4.22Under the terms of the Regulation as it stands, Member States provide assistance to each other to correctly assess, control and collect VAT. It provides for exchange of information, some of which is automatic—for example relating to the VAT Information Exchange System (VIES), which contains information on businesses involved in intra-EU sales—and some of which is on request or at the initiative of the sending tax authority.

4.23Exchange of information on request on VAT matters often requires a so-called “administrative enquiry”,142 where the tax authority of one EU country asks its counterpart in another EU country to obtain information that may help assessing the VAT liability of a particular taxpayer. The Member State receiving the query can make inquiries with any relevant businesses, acting for the other Member State as if it were acting on its own behalf. Officials from the other EU country may also request to be present during any on-site visits.

4.24Regulation 904/2010 also created “Eurofisc”, a mechanism to improve cooperation in combating organised VAT fraud, and especially missing trader fraud. It is a network of tax officials, allowing tax authorities to exchange the results of their analytical work in identifying VAT fraud on an ad hoc basis. It has several “working fields”, including for the three main types of VAT fraud affecting intra-EU sales (see paragraph 4.20 above). While all EU Member States are represented in Eurofisc, each individual country decides how to contribute to a Working Field on a voluntary basis.

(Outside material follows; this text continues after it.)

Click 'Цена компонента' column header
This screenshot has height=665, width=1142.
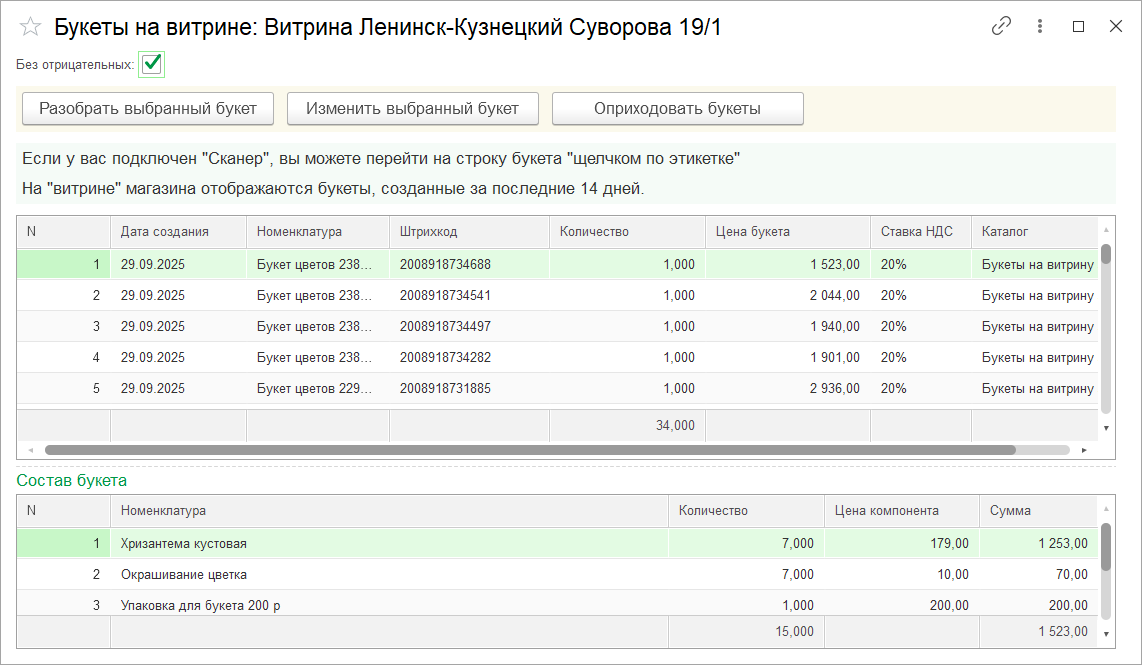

4.25These efforts notwithstanding, the European Commission143 and the European Court of Auditors144 are of the view that the Member States’ instruments for administrative cooperation in the EU must be “put to greater and better use”. In particular, the Commission has concluded Regulation 904/2010 falls short of its full potential because some relevant data (for example on car registrations used in second-hand car fraud) is not automatically swapped; EU-level law enforcement bodies do not receive information available to national authorities; and the ad hoc exchange of information on fraud patterns and risks via Eurofisc is labour-intensive and slow.

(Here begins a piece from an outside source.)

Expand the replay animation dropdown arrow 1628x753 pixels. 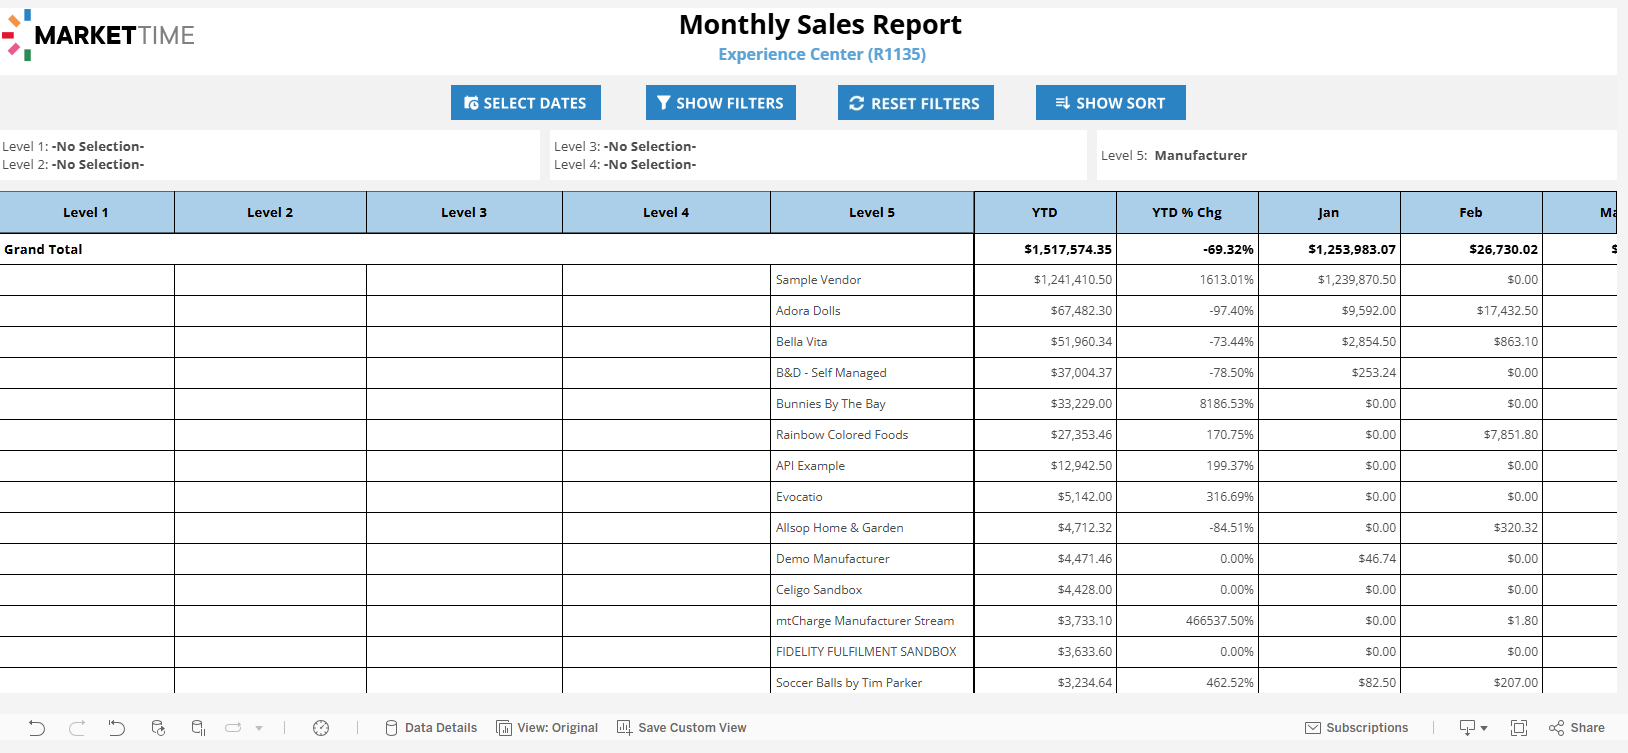pyautogui.click(x=259, y=728)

Moving to a “definitive system” of Value Added Tax

4.26Given the scale of VAT fraud made possible by the EU’s current common system of VAT for cross-border sales despite the existing mechanisms for cooperation, and in recognition of the system’s complexities, the European Commission published a VAT Action Plan in April 2016. This contained short and medium-term measures to modernise the EU VAT system and make it “simpler, more fraud-proof and business-friendly”.145

4.27The key measure outlined in the Action Plan was an amendment to the VAT Directive for a “definitive system” of value added tax.146 First and foremost, this envisaged amendment to the VAT Directive would restrict (but not eliminate) the opportunities for zero-rated cross-border purchases by ordinarily making the supplier—not the customer, as at present—liable for ensuring VAT was paid to the tax authority of the Member State of consumption.147 In addition—to reduce the resulting administrative burden on suppliers—the proposal would also allow traders to pay VAT due in another EU country to their national tax authority, via an accounting mechanism known as the “One Stop Shop” (OSS).148 Revenue collected via the OSS which would then be remitted to the Member State of the customer.149

4.28In October 2017 the Commission tabled a proposal to legislate for the principle of such a change, with further detailed legislative measures to follow in 2018. The Committee considered these changes to the VAT Directive separately in December 2017.150 In light of information we have received from the Treasury since, we consider the Government’s position on the “definitive system” again in a separate chapter of this Report. Negotiations on the overarching proposals to change VAT on cross-border sales within the EU remain under discussion in the Council, with consideration by EU Finance Ministers currently scheduled for the May 2018 ECOFIN Council. They are not expected to be adopted until 2019 at the earliest, with entry into force in 2022 or later.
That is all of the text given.